What are you trying to say about Quintana and Contador?


----------



## smutchin (7 Sep 2016)

mjr said:


> What are you trying to say about Quintana and Contador?


----------



## Pro Tour Punditry (7 Sep 2016)

TVG abandons


----------



## Crackle (7 Sep 2016)

Marmion said:


> TVG abandons


They have all drank deep from the fountains of Peniscola, apart from Teejay, it seems.


----------



## dellzeqq (7 Sep 2016)

User said:


> stage 19 TT from Javia/Xabia and stage 20 Benidorm / Alto de Aitana both areas are in the mist of wildfires, the Javia/Xabia wildfire is still not under control,


pffftt....wildfires! Back when I was a kid, we had snow.... (Francesco Moser, the 20th stage, 1965 Giro)


----------



## smutchin (7 Sep 2016)




----------



## Hacienda71 (7 Sep 2016)

Anyone notice the large cock and balls with a smilie face painted on the final climb? Ned and David seemed to miss it in their commentary.


----------



## Supersuperleeds (7 Sep 2016)

Hacienda71 said:


> Anyone notice the large cock and balls with a smilie face painted on the final climb? Ned and David seemed to miss it in their commentary.



Something like this:






or this?


----------



## Adam4868 (8 Sep 2016)

Hacienda71 said:


> Anyone notice the large cock and balls with a smilie face painted on the final climb? Ned and David seemed to miss it in their commentary.
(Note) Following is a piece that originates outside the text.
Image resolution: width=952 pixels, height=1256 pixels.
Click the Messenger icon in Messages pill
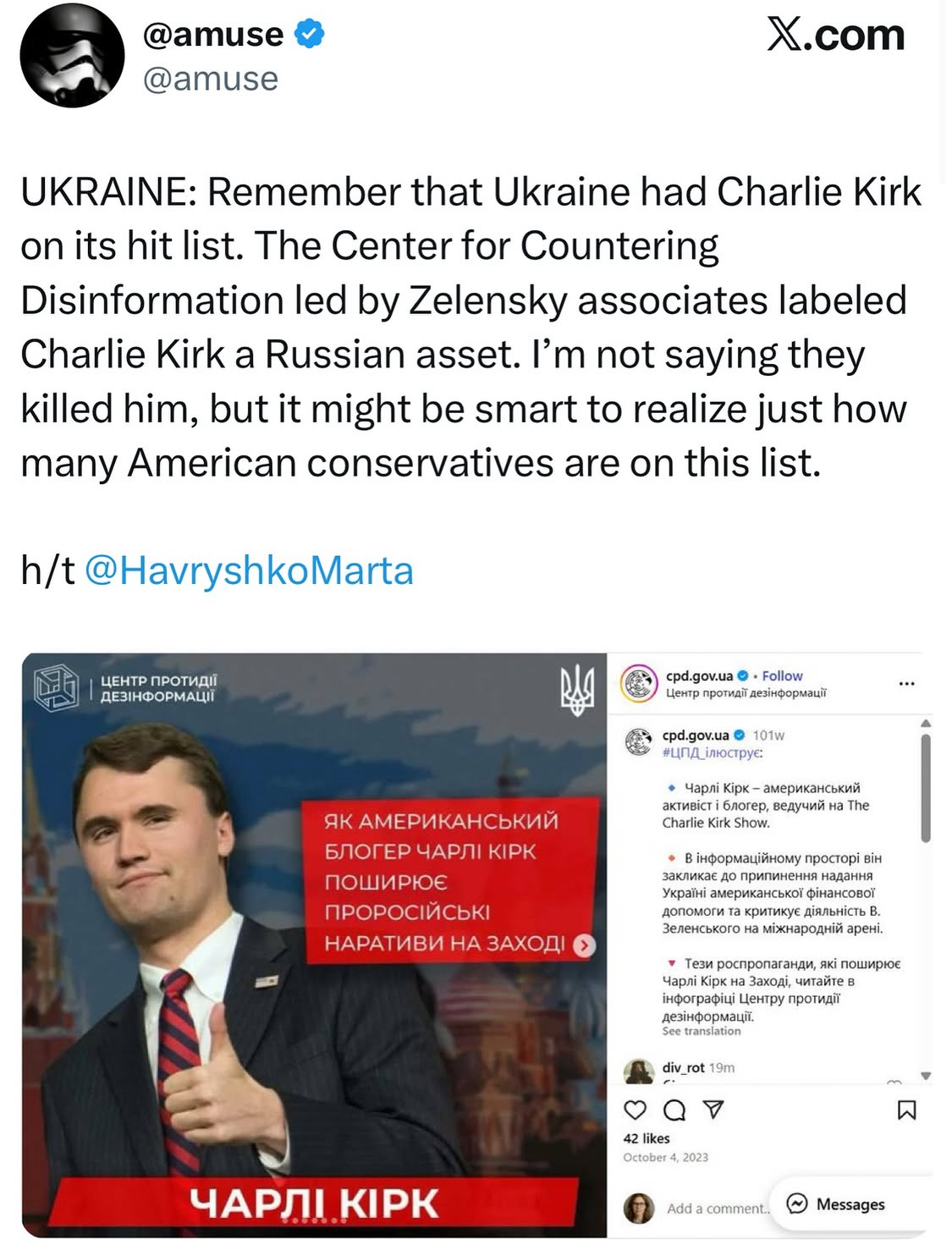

Watching with kids last night when the first bit of enthusiasm from my 12 year old son was"dad did you see that massive knob on the road ?" !!


----------



## Twizit (9 Sep 2016)

Thread's gone a bit quiet. All done and dusted? Does no one believe Froome is going to pull back 3 1/2 minutes today


----------



## Incontinentia Buttocks (9 Sep 2016)

40 seconds up so far.


----------



## Twizit (9 Sep 2016)

Yup - 46 seconds at the 12.5km point.

David Millar reckoned 1 1/2 minutes should be doable, 2minutes a good result and 2 1/2 if Quintana has a really bad day. If this continues it looks like the middle of that prediction...


----------



## suzeworld (9 Sep 2016)

is it the time trail today? I missed last night's summary show. Got to say I have been rivetted, generally. Some excellent racing and drama on the GC front, compared to this year's TdF GC competition.


----------



## Incontinentia Buttocks (9 Sep 2016)

24 km, 1m 32 up. Bloody hell.


----------



## Buddfox (9 Sep 2016)

This is getting good... Froome could take more than 3 minutes here...!


----------



## Twizit (9 Sep 2016)

Yates 2'30" down so far - ouch


----------



## Buddfox (9 Sep 2016)

Ok I got a it excited there - thought the time trial was much longer than it is - but stil, some ride from Froome


----------



## Incontinentia Buttocks (9 Sep 2016)

Tic toc tic toc......


----------



## rich p (9 Sep 2016)

2.16!


----------



## Buddfox (9 Sep 2016)

But Quintana's still got to be odds on for the overall surely


----------



## Incontinentia Buttocks (9 Sep 2016)

Tomorrow should be a tad exciting!


----------



## Twizit (9 Sep 2016)

Buddfox said:


> But Quintana's still got to be odds on for the overall surely



This - but it would be lovely if Sky give it a good go from the off and don't just try to defend 2nd place.


----------



## rich p (9 Sep 2016)

Buddfox said:


> But Quintana's still got to be odds on for the overall surely


Agree it's unlikely but with a 21km climb at the end it is a possibility. 
Quintana has looked the strongest rider on the MTFs so far for sure.


----------



## Buddfox (9 Sep 2016)

From Froome's interview it sounds like they will go for it but who knows. I think Froome has done enough in his career to be prepared to risk a second for the chance to win.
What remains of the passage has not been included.